Thoughts on Mother's Day

I have been a mother for over three years. It's all I kept thinking about yesterday.

And yet, I have held my babies for none of those years.

This fact can stop me in my tracks any day of the week, and then on Mother's Day, it's just too much.

While Mother's Day is a day of celebration, it is also a painful day for many. I was so moved by the friends who took time to acknowledge this yesterday. They didn't have to. But they let me know they were thinking about me on Mother's Day.

Here are two messages I received:

Happy Mother's Day, sweet friend. For the too many babies you've lost and the many, many babies you'll be tucking in bed each night. xoxo

I've been thinking about you today. You've been a mom to all your babies in heaven and soon you'll be an amazing mommy to a baby on Earth.

It was such a gift to receive those words yesterday, I just can't even tell you. To be acknowledged as a mother, when I am not holding my babies, is something I do not take for granted. It means that my children are no less than any other. Their lives existed and I am their mother. That does not change because they are not physically here with me now.

Another friend shared these sentiments, and because I don't think I could have said it better myself, I want to share it here.
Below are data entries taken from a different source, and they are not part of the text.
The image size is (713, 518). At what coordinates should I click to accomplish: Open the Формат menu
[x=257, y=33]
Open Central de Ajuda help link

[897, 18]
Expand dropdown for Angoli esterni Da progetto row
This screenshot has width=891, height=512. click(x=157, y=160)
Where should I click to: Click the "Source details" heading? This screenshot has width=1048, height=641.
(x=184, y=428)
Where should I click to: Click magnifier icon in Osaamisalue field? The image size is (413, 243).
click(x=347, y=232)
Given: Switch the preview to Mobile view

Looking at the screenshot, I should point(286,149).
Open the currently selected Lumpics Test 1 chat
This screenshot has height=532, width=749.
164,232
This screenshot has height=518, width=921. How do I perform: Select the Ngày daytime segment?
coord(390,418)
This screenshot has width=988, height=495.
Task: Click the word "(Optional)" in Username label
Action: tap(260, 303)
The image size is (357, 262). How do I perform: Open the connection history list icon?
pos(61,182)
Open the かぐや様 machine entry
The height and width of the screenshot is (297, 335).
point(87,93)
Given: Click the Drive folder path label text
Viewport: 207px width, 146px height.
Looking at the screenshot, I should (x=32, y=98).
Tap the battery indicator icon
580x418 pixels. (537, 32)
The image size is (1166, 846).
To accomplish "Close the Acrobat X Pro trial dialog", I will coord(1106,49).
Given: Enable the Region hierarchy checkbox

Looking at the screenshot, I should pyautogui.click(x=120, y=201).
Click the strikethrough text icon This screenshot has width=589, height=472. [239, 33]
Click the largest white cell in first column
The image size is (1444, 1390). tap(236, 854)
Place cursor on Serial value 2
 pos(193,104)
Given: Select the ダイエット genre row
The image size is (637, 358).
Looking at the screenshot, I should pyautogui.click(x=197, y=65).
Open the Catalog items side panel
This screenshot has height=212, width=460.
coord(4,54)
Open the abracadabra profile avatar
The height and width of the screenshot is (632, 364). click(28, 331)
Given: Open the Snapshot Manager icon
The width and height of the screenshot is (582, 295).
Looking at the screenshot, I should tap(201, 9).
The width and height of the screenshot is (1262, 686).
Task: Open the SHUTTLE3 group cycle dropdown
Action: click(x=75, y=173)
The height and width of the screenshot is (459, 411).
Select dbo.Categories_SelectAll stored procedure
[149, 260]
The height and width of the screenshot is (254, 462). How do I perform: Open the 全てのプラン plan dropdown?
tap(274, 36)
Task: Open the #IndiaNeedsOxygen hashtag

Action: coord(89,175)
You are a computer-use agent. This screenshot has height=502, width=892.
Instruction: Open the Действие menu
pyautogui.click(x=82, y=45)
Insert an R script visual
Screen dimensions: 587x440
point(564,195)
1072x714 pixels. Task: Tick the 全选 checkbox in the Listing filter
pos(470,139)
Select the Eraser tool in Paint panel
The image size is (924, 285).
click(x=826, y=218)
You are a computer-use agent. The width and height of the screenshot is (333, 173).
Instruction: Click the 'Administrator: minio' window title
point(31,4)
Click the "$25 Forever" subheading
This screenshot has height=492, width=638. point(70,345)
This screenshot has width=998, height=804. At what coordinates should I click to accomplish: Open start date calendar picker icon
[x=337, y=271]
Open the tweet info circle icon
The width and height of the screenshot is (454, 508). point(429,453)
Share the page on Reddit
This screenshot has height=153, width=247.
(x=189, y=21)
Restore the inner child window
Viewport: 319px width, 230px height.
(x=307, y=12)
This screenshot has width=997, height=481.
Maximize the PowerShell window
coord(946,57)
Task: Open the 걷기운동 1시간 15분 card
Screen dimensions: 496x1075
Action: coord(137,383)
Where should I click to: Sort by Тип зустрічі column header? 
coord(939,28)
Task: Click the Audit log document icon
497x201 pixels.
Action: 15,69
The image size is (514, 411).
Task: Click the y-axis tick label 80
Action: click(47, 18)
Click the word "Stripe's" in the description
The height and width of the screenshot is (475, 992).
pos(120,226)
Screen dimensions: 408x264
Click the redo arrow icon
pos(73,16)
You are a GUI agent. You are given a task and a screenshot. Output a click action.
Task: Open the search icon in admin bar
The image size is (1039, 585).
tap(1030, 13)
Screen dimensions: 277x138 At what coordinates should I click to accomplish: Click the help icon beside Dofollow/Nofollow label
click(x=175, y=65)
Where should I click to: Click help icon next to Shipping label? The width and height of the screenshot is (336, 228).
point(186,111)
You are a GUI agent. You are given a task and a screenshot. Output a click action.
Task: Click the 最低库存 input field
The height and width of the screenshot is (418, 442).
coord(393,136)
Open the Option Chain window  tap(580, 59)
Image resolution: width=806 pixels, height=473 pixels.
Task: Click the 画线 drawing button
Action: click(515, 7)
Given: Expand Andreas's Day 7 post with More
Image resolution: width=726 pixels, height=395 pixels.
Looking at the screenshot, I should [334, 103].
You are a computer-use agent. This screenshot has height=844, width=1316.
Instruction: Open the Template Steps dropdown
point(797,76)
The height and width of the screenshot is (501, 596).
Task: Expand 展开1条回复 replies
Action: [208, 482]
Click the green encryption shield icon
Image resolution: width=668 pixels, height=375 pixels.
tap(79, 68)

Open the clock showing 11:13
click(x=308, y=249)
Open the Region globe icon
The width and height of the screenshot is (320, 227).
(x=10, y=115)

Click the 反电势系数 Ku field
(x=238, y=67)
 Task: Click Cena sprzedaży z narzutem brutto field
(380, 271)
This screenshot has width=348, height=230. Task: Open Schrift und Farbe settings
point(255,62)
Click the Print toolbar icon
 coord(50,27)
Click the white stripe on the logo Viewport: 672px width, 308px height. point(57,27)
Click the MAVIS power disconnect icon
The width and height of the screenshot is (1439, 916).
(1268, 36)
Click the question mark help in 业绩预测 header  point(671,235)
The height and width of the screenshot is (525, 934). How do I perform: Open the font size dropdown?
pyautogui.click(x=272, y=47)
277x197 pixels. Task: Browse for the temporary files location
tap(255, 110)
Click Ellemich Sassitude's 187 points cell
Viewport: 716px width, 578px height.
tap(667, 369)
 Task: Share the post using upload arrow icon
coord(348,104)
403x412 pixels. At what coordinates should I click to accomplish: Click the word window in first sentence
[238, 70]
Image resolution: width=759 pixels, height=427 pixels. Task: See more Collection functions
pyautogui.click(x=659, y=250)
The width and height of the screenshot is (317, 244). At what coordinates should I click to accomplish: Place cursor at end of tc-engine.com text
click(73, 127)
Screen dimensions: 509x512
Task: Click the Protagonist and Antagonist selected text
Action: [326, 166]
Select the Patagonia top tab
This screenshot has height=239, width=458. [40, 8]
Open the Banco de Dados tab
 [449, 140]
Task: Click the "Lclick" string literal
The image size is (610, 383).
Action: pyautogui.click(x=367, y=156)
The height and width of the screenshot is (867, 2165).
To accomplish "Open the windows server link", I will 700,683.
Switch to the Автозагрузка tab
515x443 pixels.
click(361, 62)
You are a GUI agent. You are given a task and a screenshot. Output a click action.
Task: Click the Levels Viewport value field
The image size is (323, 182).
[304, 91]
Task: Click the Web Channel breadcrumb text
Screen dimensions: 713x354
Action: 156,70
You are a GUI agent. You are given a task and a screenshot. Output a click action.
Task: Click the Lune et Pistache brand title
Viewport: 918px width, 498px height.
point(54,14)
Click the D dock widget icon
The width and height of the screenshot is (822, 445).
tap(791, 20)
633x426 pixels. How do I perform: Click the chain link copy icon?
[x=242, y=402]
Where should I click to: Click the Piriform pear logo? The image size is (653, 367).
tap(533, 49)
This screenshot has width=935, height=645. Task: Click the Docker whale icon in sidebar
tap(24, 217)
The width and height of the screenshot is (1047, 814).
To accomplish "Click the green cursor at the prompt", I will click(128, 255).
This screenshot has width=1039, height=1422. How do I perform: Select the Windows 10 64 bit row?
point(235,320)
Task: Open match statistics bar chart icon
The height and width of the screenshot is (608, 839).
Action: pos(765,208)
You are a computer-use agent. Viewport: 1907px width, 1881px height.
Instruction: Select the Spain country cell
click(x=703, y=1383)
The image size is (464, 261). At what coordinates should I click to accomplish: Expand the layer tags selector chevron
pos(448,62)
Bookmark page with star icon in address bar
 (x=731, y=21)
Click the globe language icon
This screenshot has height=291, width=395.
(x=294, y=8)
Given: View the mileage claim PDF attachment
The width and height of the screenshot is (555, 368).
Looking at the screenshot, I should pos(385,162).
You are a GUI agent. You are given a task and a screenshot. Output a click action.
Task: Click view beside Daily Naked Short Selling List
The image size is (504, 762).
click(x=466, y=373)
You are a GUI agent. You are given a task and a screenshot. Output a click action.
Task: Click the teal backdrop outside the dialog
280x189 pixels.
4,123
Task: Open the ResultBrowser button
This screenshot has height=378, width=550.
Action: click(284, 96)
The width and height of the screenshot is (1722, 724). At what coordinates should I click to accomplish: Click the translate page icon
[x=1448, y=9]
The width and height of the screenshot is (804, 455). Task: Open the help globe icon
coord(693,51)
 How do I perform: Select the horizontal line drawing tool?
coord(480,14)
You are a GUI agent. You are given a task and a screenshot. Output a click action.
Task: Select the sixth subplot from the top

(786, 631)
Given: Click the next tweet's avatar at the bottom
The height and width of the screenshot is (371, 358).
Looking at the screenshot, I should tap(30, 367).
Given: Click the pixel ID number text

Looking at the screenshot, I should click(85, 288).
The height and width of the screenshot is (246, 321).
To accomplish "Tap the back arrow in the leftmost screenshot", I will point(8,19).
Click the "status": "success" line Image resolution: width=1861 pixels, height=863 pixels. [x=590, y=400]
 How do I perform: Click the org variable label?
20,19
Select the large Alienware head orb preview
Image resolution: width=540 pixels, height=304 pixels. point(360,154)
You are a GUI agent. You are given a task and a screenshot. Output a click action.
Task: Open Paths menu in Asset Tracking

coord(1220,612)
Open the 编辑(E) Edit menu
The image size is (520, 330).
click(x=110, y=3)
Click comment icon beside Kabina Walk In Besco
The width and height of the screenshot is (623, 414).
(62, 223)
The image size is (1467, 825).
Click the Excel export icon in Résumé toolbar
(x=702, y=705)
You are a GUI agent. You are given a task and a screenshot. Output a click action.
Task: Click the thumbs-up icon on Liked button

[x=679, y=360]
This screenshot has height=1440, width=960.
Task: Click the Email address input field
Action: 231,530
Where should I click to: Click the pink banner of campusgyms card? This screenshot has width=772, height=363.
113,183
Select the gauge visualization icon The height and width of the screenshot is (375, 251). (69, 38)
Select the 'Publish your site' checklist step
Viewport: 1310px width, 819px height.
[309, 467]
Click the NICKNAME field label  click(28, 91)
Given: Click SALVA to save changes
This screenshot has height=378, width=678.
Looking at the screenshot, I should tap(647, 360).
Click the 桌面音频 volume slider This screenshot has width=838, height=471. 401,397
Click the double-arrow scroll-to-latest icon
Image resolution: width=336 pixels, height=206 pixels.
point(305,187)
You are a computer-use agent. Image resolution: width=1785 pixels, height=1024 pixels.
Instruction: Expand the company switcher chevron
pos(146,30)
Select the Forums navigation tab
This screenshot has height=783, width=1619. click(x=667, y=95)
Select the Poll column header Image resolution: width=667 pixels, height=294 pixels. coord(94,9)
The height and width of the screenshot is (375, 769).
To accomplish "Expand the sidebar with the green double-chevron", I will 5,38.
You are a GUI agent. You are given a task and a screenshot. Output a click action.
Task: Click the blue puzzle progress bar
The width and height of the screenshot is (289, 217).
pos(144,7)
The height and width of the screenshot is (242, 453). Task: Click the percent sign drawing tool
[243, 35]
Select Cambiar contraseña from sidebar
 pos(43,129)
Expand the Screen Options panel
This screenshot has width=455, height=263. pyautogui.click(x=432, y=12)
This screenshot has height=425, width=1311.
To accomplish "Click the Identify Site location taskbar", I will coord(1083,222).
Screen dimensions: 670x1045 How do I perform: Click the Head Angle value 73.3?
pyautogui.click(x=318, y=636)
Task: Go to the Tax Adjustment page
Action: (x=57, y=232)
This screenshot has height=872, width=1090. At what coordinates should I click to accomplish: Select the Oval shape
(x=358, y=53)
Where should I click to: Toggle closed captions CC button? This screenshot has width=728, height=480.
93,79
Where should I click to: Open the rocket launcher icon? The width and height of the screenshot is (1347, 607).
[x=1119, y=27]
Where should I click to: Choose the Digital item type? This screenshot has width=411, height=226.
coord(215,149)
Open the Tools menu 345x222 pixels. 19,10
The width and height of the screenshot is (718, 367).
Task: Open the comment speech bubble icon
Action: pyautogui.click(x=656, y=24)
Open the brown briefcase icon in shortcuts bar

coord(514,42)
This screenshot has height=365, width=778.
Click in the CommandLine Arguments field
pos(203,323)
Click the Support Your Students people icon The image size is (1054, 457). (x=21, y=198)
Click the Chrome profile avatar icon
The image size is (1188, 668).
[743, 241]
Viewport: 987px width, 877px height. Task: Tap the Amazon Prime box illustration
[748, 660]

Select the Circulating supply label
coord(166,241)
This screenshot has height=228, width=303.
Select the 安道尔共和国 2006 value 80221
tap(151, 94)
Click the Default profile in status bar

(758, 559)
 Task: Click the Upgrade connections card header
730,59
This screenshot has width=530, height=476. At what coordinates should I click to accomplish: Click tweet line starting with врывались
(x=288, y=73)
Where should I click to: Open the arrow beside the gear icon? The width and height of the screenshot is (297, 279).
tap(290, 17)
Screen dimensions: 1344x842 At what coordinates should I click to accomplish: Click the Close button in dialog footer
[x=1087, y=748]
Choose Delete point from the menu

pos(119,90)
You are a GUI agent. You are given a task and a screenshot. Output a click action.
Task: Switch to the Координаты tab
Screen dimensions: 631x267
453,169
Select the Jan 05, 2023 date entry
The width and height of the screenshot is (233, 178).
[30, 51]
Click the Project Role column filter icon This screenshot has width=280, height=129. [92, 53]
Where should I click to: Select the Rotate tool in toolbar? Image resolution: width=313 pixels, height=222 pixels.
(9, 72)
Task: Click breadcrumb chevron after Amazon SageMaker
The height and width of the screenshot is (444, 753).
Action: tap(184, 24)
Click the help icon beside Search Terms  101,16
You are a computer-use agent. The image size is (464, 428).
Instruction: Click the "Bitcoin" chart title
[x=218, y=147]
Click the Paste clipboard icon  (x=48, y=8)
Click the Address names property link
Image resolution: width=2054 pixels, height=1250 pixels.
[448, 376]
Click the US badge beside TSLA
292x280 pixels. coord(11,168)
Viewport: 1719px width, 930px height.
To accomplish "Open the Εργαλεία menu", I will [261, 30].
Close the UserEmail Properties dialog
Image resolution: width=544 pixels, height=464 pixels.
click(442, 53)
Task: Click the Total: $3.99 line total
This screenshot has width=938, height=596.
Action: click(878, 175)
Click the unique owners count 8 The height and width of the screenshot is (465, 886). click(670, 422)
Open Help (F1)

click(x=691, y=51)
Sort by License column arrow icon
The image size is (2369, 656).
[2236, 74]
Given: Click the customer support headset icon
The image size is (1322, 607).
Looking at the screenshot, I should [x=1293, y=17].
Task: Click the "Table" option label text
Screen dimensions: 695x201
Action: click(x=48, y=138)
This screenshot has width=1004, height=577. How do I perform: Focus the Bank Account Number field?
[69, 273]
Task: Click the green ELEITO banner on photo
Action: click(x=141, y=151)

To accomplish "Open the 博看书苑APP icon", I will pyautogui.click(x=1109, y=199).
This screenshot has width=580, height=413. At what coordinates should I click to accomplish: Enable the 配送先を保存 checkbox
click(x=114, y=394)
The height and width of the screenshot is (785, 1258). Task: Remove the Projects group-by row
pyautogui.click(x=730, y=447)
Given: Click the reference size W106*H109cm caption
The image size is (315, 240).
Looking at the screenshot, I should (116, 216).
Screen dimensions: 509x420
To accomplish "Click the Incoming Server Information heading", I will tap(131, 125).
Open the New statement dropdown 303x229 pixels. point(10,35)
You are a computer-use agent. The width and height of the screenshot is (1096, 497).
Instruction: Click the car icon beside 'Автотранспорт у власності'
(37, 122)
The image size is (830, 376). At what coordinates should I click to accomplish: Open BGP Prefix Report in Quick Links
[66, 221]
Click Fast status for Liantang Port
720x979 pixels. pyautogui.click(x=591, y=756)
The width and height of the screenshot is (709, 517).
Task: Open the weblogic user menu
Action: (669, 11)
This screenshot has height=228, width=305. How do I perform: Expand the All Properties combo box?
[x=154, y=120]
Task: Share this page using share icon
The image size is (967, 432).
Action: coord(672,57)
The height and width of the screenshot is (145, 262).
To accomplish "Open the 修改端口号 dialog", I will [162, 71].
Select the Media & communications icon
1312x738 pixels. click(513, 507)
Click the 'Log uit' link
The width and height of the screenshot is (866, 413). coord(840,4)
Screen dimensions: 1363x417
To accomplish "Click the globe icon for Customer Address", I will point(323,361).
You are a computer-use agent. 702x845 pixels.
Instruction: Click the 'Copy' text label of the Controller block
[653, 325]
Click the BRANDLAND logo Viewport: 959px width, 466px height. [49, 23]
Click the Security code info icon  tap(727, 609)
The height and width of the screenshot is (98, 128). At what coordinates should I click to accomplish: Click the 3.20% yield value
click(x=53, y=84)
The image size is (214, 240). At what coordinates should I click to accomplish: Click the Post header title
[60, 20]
Mother's Day is such a wonderful time to celebrate all of the beautiful moms out there, but can be a painful day for some. So here's to all the women out there with empty arms today. To those who have hoped for a child for months and years. To those who lost a child through miscarriage. To those who got to meet their child and life was taken away. To those whose are waiting to bring their babies home from other countries. So much love to each of you.